The International Union of Operating Engineers Local 115 and the Construction and Specialized Workers Union Local 1611 say the company offered wages that were $10 to $17 an hour lower than the going rates at similar mines, and without benefits.
They claim the mine also had advertisements that required workers speak Mandarin — a claim the company denies.
The unions want to see the labour market opinions rendered by Human Resources and Skills Development Canada. The opinions, which are intended to determine whether there's a labour shortage in a particular job, formed the basis for the successful permit applications. The Crown opposed providing those documents, even on a confidential basis.
"I don't know why they were fighting us so hard and why they wouldn't give us the documents earlier," said Charles Gordon, the lawyer for the unions.
"If the process was followed, as the companies have claimed, then it's hard to see what harm there could be from producing the documents when we asked for them. And if the process was followed properly, this whole thing would disappear."
Brian Cochrane, business manager of the Operating Engineers union, said Thursday's victory is only the first step.
"We've just hit first base today and now it's time to move on and hopefully we get the production of documents necessary," he said outside court.
Seventeen workers have already arrived and another 60 workers are scheduled to come in mid-December. The judge urged the parties to come to some agreement in place of an injunction from the court against the arrivals next month.

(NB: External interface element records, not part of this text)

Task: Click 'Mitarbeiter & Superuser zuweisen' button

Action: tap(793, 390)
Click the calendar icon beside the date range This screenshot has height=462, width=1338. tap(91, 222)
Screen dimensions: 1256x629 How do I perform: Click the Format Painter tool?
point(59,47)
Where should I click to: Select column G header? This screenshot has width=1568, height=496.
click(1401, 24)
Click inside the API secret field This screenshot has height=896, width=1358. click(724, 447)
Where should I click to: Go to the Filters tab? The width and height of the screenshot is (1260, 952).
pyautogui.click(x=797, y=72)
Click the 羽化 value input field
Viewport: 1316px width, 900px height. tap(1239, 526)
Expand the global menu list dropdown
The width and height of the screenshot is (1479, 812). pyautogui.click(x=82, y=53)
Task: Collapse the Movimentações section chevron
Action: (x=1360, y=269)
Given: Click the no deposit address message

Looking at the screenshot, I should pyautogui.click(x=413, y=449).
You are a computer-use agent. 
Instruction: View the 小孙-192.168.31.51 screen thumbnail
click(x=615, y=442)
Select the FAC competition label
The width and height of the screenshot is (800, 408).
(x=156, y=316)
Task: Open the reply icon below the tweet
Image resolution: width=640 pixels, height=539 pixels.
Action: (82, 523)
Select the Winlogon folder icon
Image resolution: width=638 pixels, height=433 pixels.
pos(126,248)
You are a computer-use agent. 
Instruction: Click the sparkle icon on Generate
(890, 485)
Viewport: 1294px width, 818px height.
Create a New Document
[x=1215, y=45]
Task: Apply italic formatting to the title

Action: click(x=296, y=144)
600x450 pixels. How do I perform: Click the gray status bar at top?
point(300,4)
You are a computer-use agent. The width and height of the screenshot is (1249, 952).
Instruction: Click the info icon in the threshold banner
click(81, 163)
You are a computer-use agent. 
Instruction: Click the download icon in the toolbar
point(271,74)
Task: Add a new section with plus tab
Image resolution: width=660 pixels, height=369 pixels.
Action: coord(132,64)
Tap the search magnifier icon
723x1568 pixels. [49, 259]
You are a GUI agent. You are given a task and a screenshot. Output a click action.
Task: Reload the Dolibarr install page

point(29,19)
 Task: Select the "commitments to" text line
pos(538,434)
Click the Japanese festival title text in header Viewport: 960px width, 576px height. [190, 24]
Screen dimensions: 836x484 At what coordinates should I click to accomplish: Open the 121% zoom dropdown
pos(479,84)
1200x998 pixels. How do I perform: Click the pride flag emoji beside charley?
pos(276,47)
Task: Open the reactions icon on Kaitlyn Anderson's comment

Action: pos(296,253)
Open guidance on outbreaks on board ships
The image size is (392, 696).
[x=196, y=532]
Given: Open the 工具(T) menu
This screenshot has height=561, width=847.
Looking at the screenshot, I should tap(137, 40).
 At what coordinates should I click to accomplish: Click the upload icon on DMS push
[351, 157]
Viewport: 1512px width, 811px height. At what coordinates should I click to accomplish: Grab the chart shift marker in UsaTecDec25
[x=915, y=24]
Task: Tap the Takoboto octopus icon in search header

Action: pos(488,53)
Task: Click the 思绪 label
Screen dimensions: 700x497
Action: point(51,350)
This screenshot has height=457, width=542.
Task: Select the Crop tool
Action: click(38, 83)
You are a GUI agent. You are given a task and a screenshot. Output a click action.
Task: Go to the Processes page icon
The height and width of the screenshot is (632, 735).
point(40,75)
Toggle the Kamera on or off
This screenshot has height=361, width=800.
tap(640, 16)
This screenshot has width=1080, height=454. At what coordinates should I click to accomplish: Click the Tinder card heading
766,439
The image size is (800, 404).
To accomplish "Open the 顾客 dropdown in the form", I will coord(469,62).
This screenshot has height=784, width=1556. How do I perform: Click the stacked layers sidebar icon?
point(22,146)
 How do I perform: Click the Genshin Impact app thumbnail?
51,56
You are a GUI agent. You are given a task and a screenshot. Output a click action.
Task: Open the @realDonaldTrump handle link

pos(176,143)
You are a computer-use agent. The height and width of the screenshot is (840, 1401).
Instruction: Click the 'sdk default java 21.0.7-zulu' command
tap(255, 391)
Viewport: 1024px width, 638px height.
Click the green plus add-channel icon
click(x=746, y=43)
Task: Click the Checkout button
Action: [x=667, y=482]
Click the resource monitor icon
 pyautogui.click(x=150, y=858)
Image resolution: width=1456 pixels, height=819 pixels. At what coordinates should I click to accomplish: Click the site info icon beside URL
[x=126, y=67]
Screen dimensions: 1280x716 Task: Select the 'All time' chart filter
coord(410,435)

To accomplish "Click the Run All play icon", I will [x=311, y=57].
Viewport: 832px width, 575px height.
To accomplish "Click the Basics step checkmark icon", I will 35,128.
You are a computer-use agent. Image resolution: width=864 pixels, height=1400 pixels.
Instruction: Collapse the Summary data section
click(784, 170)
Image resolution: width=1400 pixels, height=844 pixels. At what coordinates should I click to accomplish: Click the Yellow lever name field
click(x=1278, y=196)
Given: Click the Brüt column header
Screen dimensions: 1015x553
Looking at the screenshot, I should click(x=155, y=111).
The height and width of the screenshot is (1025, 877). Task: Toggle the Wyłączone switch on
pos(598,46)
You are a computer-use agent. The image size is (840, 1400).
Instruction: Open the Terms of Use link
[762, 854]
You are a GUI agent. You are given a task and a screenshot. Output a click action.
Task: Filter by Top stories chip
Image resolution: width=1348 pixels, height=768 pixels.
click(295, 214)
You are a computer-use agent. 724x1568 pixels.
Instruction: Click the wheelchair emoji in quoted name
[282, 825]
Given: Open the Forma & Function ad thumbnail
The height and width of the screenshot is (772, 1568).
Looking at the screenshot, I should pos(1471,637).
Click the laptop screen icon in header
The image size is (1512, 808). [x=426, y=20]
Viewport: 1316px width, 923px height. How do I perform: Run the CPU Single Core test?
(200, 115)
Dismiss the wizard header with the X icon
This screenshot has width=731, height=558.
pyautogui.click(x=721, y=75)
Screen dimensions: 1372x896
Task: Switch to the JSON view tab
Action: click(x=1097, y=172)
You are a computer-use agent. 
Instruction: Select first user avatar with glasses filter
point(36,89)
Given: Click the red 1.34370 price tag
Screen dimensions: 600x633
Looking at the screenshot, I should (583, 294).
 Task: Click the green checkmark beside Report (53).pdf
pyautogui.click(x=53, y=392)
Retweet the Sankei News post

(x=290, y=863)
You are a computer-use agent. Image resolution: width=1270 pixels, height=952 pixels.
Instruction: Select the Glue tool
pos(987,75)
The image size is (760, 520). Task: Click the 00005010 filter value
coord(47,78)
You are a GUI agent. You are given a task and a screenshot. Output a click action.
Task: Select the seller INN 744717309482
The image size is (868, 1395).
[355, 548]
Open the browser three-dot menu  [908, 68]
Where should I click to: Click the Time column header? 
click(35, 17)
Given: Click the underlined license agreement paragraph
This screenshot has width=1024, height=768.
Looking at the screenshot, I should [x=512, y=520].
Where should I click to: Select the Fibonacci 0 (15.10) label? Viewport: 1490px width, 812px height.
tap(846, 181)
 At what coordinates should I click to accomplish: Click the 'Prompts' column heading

The United Steelworkers Union filed a separate complaint Thursday with the provincial mines ministry and the mine inspector over the safety conditions facing the workers at the mine.
In a letter to Mines Minister Rich Coleman, the union said the Chinese workers hired by HD Mining don't speak English well enough to understand and comply with hundreds of pages worth of health and safety rules.
Nor do they understand their rights in Canada, they said.
"Inserting a foreign national without English language fluency into such a maze of overlapping and precise safety requirements is a recipe for disaster," the letter said.
The union asked the minister to ensure English language competency and verify the workers' training and skills. Until that is done, they want the province to suspend work at the mine.
A ministry spokesperson said no work has begun at the mine, which is still under environmental assessment and has not yet received regulatory approval.
"Work must begin before the ministry can inspect the site to determine compliance under the act," the spokesperson said in an email response to questions.
The company is required to follow all health and safety standards, they said.
HD Mining is a partnership between China-based Huiyong Holding Group, which owns a 55 per cent stake, and Canadian Dehua International Mines Group Inc.
The federal minister of Human Resources and Skills Development, Diane Finley, cited the B.C. mine in announcing a review of the entire temporary foreign worker process earlier this month.
The B.C. Employment Standards Branch is also investigating allegations that recruiters in China demanded illegal fees from the temporary workers — allegations HD Mining has denied.